Area chart showing China's patent applications have surpassed the US by far
Indeed, Chinese businesses are laggards when it comes to adopting technologies. According to a domestic survey last year, more than 60 percent of 500 small and medium sized enterprises polled are only in the "early" stages of digitisation, using basic data management and IT applications. Less than a fifth of Chinese companies that responded to a separate survey said they had integrated generative AI into their business processes, trailing the United States by five percentage points.

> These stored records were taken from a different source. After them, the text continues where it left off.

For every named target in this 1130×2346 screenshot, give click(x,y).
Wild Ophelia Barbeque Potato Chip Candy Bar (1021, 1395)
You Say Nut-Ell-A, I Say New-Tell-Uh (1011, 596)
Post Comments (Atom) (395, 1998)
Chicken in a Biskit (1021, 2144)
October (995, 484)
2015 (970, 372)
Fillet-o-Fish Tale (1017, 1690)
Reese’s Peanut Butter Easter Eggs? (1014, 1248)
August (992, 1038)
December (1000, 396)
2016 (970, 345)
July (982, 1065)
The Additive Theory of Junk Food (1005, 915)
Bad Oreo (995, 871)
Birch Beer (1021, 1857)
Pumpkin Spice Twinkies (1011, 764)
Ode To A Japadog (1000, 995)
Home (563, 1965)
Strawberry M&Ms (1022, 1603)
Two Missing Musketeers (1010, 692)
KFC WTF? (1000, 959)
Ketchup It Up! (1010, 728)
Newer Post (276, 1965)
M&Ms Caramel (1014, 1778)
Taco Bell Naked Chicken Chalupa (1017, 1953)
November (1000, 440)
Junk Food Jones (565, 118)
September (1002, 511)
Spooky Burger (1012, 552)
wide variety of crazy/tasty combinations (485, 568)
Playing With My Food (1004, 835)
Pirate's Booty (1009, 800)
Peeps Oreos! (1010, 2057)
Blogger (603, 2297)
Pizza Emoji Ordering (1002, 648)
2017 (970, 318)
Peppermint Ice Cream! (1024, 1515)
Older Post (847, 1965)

Some of the diffusion problem can be explained by the Chinese Communist Party's desire to protect itself.
China has access to vast amounts of data required to train AI models but the People's Republic requires these models to "adhere to core socialist values" and exclude content that "endangers national security". Strict censorship may have already slowed the country's progress: In 2017, Tencent shut down an AI-powered chatbot installed on its messaging app after it uttered a political faux pas.
Meanwhile, China's top-down policy of identifying specific industries to back has produced some winners but it has also resulted in many inefficient enterprises that often have little incentive to take risks or try out new technologies; industrial planning has also led to a massive misallocation of capital. Between 2009 to 2018, growth in China's total factor productivity - an indicator of an economy's efficiency and competitiveness - significantly slowed to 0.7 percent, from the 2.8 percent in the decade before the global financial crisis, a sharper deceleration than world productivity growth.
Analysts at Goldman Sachs estimate AI could lift productivity growth in China by 8 percent over the next decade. That lags the United States, where the bank estimates AI will unlock a 15 percent boost or roughly $4.5 trillion of annual GDP gains. The difference comes down to diffusion: half of China's jobs are in manufacturing, construction and other sectors less likely to use AI, per Goldman.
Of course, it is still early days in the field and Beijing's big push to develop other parts of its economy means China could benefit much more from AI than is currently envisioned. To go beyond the innovation phase, though, China probably needs to give its schools and private companies a freer hand.